If I may say so with respect, this observation was entirely just. However, the matter did not end there. The issue raised on the appeal is the way in which the judge applied this conclusion in assessing the sentence to be imposed.

18Following the conclusion about the applicant's blaming his daughter, the judge returned to the other cases which had been brought to his attention. His Honour noted that in many cases the offenders were in possession of very large numbers of images, many involving large numbers of torture videos, but that in every case the persons charged pleaded guilty and in most cases "claimed that they would seek to do something about the problem of accessing child pornography". His Honour said that in many cases psychiatric evidence was produced of offenders undergoing rehabilitation treatment or a willingness to do so and contrasted this with the case of the applicant who "continues to say he did not do anything and who will not be given the access to any such programs in goal because he continues to deny doing anything at all".

19Noting that the majority of images downloaded by the applicant did not fall into the category of torture or sexual activity between adults and children, although some of them did, his Honour continued -

"This makes them different ... to many of the cases to which I have been referred. However, what makes his case worse than all their cases is his adamant refusal to admit that he has done anything and his continuing to blame his daughter"
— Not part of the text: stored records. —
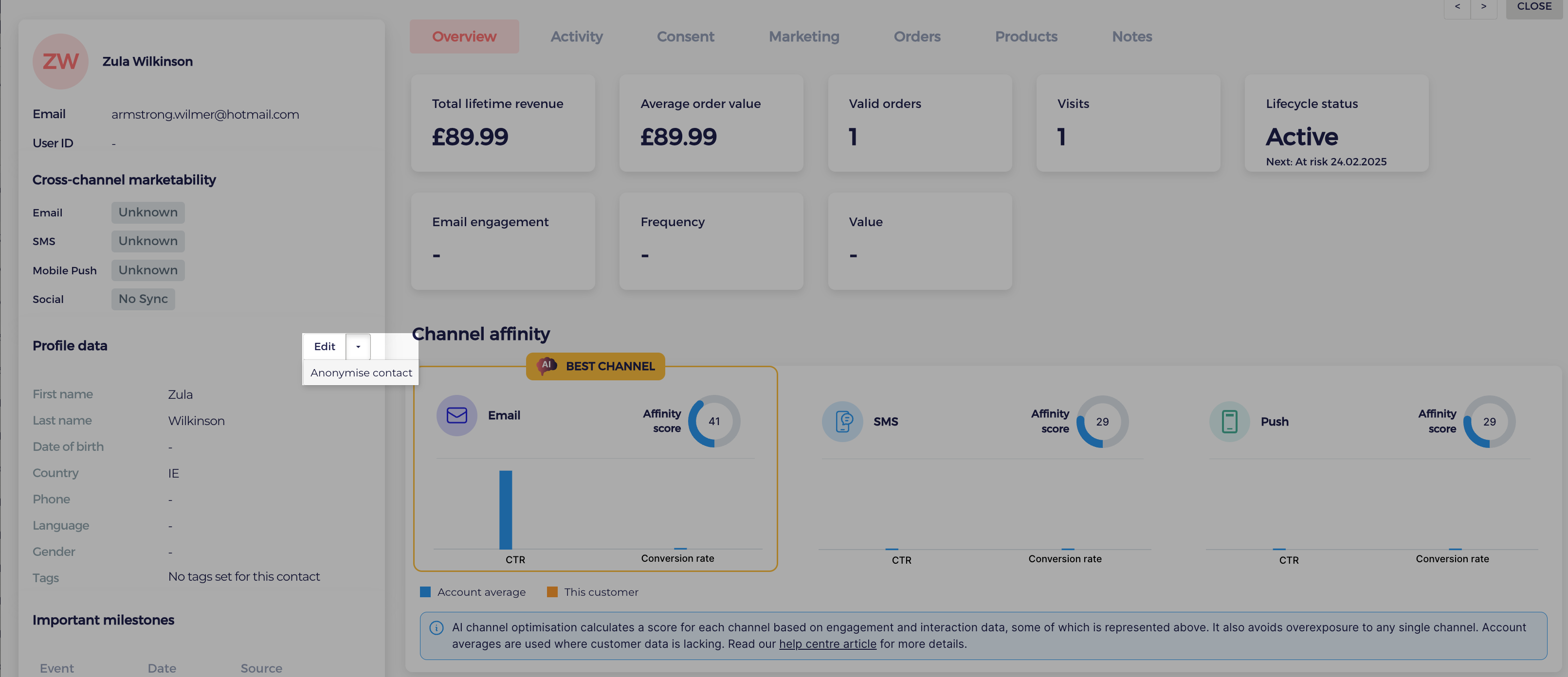Switch to the Activity tab
Screen dimensions: 1568x677
click(x=576, y=36)
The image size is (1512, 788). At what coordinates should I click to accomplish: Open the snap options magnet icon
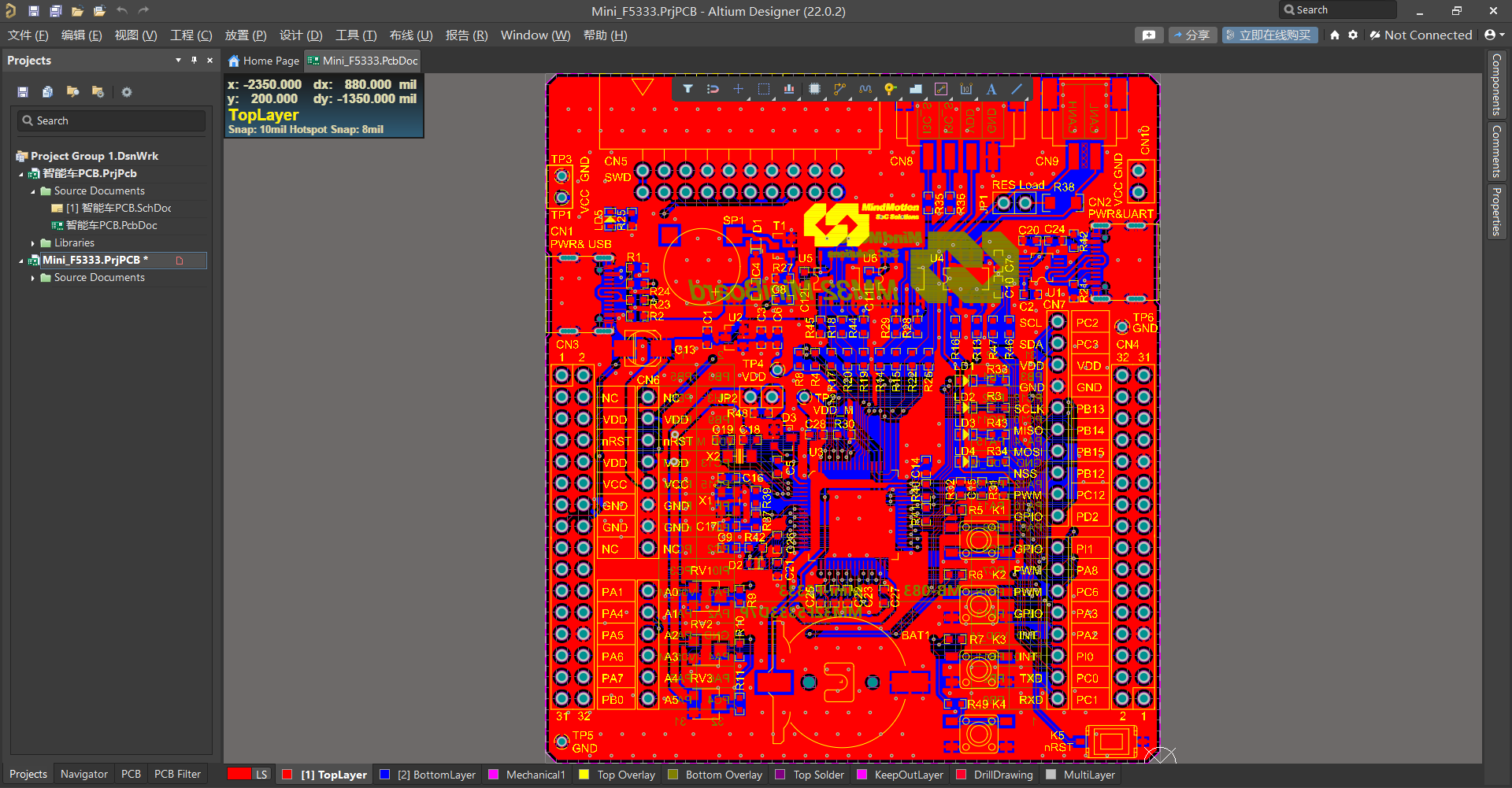point(713,89)
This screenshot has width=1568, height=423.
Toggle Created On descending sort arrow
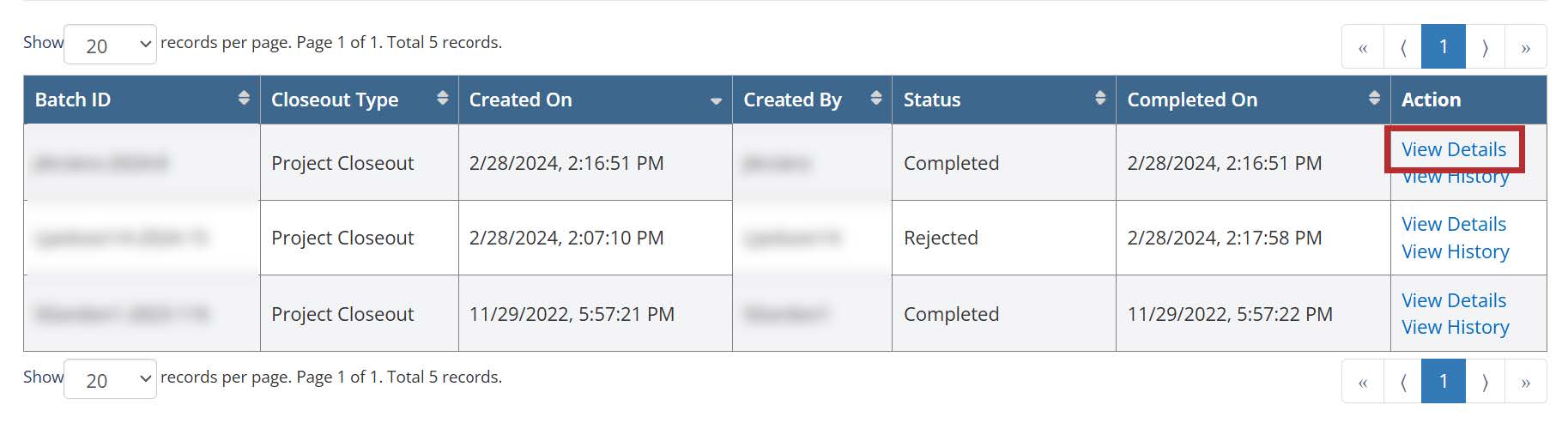(716, 101)
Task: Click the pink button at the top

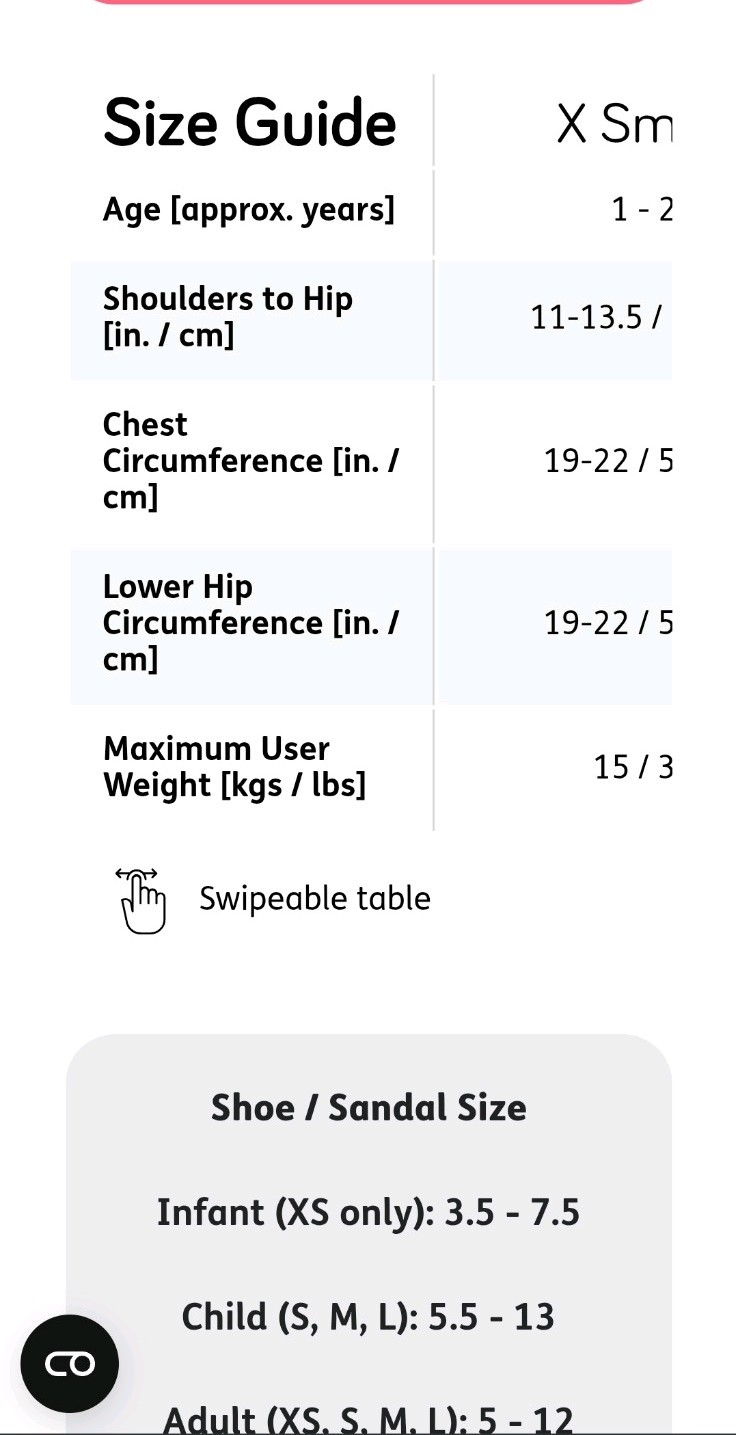Action: coord(368,2)
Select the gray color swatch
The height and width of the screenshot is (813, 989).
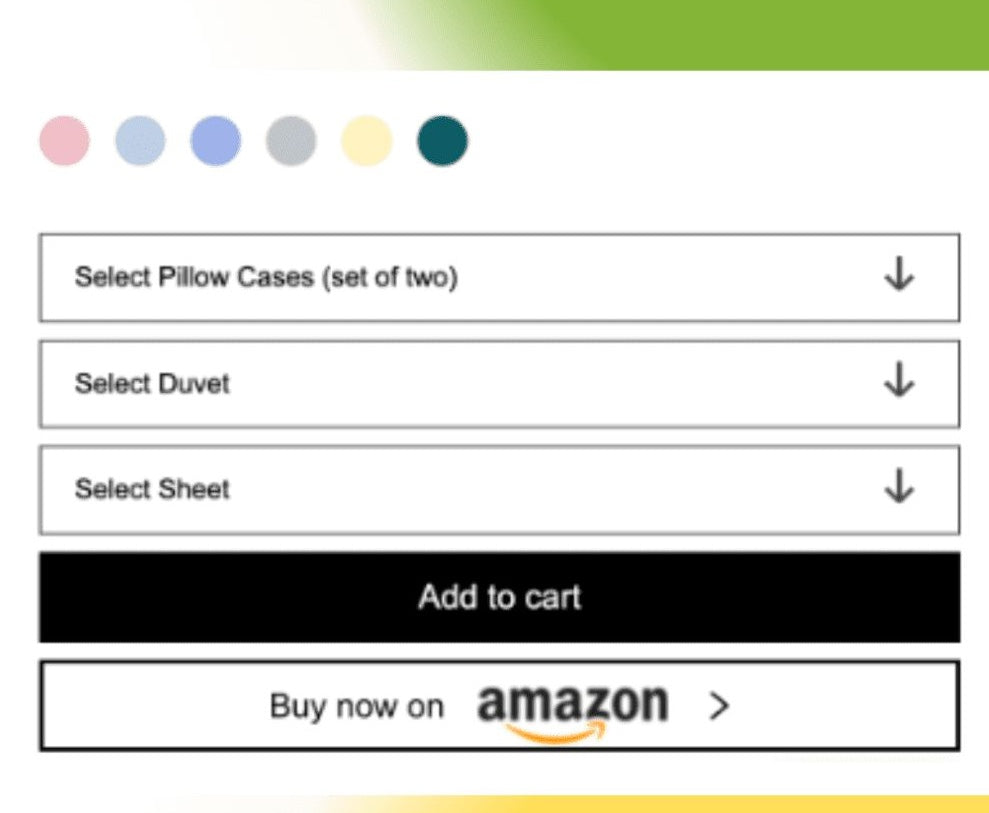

20Put in other words, despite the significantly more serious objective circumstances of the other cases, the applicant's case was worse because he continued to deny his guilt and falsely blamed his daughter.

21His Honour concluded with the following passage, which I set out again for convenience of reference -

"The sentences which I impose as will be seen give greater weight to general deterrence, the need to deter others from engaging in this conduct and particularly the need to deter others from making false claims that they did not engage in it when they did, and of course the principles of retribution fixing an appropriate sentence for the seriousness of the offences". [Emphasis added.]

22In this Court, the Crown prosecutor conceded that, if the sentencing judge expressed the view "that the conduct of the defence at trial was an aggravating feature which increased the sentence, then he would have fallen into serious error". In my view, although the sentencing judge referred to the conduct of the defence, the false claims which he was concerned to deter were of the type made by the applicant after he was convicted. His Honour had agreed during submissions that the defence conducted at the trial was not aggravating but rather deprived him of various mitigating circumstances and commented that the applicant had "defended the case as he [was] entitled to". The reference to the course of the defence simply gave a context for the evidence which his Honour discussed. However, in my respectful view, the sentencing judge plainly regarded the "claims" made to the psychologist and the probation officer as being in a quite different category which, it appears his Honour thought, were required to be refuted by reference to the evidence at trial.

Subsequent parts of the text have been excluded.